Some of the people might be stuck with time estimates (I’ll need 4h to finish this task — how many time you heard that one?)
Before jumping to the actual session, have a brief meeting with the following objectives:
- there is this tendency to make a connection between time and story points; maybe would be good to clarify a bit the context
- we are not measuring individual capacity, but the team capacity
- we are collaborating, so a certain task can be done by 1–2–3 developers that help each other
- goal is for the team to deliver the stories, not individuals
- we (want to) encourage team work so that the stories are delivered, as a team, part of the sprint
- after a few sprints we can look at things such as: this team can deliver 37 story points worth of tasks in a sprint (2 weeks);
- so when we plan a sprint we know that this is the capacity and what we can take in a sprint
- we will not aim to be able to say that this person will do this task in 3 hours (and that is not the point).

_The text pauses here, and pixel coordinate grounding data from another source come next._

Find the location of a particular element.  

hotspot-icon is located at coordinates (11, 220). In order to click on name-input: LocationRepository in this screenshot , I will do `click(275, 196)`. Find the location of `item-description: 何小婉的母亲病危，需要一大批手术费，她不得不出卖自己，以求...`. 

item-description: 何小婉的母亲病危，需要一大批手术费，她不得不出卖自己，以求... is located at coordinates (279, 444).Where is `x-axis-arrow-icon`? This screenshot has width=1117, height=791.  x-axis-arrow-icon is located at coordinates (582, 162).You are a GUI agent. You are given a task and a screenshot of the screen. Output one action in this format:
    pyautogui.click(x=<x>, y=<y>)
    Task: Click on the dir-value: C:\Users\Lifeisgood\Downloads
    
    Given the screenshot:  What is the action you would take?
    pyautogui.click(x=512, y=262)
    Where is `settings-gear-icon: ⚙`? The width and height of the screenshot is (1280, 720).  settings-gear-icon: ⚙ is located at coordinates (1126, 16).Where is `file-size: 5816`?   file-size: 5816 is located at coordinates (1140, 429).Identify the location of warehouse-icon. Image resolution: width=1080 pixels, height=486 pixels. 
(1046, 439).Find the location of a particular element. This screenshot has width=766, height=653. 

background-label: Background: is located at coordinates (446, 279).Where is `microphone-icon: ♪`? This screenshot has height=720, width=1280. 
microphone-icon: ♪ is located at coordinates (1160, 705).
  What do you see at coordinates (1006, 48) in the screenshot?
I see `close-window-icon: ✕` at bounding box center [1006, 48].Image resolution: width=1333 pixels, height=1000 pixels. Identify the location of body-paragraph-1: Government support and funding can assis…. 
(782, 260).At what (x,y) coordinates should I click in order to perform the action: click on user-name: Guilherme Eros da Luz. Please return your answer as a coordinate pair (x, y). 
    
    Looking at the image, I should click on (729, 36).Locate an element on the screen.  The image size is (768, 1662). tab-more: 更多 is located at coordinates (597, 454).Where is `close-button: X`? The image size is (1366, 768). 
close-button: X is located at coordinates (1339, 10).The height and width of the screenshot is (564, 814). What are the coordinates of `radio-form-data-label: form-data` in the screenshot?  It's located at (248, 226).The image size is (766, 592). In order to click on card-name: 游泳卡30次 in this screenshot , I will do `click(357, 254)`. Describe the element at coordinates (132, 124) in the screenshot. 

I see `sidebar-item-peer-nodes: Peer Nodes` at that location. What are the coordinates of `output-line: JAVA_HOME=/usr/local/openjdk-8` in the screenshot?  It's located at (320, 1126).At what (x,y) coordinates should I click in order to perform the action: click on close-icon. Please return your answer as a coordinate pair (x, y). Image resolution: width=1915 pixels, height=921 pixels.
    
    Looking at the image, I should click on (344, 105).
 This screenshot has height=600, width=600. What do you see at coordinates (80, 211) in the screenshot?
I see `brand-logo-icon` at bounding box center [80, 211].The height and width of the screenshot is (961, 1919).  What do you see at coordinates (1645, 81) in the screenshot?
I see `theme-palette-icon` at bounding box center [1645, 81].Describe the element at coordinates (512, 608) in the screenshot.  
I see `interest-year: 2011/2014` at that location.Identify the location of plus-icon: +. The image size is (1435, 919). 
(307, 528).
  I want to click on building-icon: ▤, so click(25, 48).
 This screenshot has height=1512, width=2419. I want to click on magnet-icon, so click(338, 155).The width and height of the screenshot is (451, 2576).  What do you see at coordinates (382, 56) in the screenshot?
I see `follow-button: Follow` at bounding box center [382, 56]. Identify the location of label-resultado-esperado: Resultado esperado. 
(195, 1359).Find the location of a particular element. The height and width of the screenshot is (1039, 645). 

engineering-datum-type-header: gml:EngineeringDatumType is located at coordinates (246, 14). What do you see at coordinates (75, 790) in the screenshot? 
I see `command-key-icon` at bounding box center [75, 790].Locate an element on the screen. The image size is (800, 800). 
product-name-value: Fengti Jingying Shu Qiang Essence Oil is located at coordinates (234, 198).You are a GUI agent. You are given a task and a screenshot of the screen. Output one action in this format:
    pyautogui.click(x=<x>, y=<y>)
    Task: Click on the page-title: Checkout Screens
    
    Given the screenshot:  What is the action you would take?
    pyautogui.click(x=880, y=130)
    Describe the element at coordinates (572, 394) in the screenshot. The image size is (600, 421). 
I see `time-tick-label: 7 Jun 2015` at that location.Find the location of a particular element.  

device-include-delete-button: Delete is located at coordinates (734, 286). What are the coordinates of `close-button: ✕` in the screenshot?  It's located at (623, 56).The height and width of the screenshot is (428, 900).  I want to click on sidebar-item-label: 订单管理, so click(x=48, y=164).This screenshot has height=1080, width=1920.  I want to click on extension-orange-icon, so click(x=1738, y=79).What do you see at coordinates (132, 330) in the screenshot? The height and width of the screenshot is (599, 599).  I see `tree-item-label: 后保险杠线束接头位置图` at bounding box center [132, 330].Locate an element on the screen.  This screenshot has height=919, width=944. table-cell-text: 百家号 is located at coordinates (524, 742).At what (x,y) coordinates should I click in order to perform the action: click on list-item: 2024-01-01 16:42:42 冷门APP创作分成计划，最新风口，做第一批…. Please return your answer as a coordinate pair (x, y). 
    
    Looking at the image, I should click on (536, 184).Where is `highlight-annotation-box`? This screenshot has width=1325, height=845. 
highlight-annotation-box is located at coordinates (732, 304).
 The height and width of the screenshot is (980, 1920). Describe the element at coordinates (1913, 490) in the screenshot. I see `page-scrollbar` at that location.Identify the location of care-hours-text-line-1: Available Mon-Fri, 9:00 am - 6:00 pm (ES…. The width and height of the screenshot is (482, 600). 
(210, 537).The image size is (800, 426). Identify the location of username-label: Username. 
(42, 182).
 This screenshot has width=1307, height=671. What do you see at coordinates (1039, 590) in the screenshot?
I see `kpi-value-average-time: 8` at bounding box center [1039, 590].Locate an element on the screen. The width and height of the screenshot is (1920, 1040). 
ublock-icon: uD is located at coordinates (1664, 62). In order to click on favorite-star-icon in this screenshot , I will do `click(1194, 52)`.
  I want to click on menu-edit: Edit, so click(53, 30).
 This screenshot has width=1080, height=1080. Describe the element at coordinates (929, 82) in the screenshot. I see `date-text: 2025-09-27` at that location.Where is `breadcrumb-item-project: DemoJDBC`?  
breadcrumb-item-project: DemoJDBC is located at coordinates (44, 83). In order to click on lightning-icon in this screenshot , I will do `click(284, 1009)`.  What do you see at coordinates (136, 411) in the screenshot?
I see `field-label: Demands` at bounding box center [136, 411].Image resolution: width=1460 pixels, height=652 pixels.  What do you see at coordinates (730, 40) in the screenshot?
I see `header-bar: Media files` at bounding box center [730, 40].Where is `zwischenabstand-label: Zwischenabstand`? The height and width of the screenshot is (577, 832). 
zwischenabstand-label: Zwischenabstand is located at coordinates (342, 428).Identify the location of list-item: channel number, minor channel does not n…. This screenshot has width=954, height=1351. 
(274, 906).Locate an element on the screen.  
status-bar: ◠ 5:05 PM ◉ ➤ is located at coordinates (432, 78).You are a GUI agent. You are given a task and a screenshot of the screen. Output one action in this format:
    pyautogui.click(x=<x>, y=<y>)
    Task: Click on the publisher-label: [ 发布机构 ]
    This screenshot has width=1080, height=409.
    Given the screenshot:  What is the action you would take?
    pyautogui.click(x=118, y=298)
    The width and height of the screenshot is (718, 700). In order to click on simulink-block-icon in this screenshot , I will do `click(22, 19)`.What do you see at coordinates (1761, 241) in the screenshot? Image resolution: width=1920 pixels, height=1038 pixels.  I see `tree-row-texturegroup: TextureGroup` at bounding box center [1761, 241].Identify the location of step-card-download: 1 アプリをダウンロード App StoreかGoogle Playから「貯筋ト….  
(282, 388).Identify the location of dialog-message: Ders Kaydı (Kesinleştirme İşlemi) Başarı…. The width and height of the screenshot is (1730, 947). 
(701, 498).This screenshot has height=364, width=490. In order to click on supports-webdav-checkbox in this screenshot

- you don’t have to be an expert in a certain field to be able to come up with an estimate for a task:
- task should be clear about what are the requirements for it (DOD)
- prepare some reference stories (what is 1 story point, what is 5 and so on)
I don’t agree with the approach of: this story is reactjs work and I am a php developer/dev ops and can’t estimate it; I should be able to estimate it based on reference stories and reading the requirements.
And I can’t stress this enough, the Scrum Master should understand clearly what is being required for each task. Doesn’t have to go in all the technicalities, but if this is about changing something on an invoice or some task related to the product import, the Scrum Master should have clarity over what is being done there. You can’t guide if you don’t know where you are going.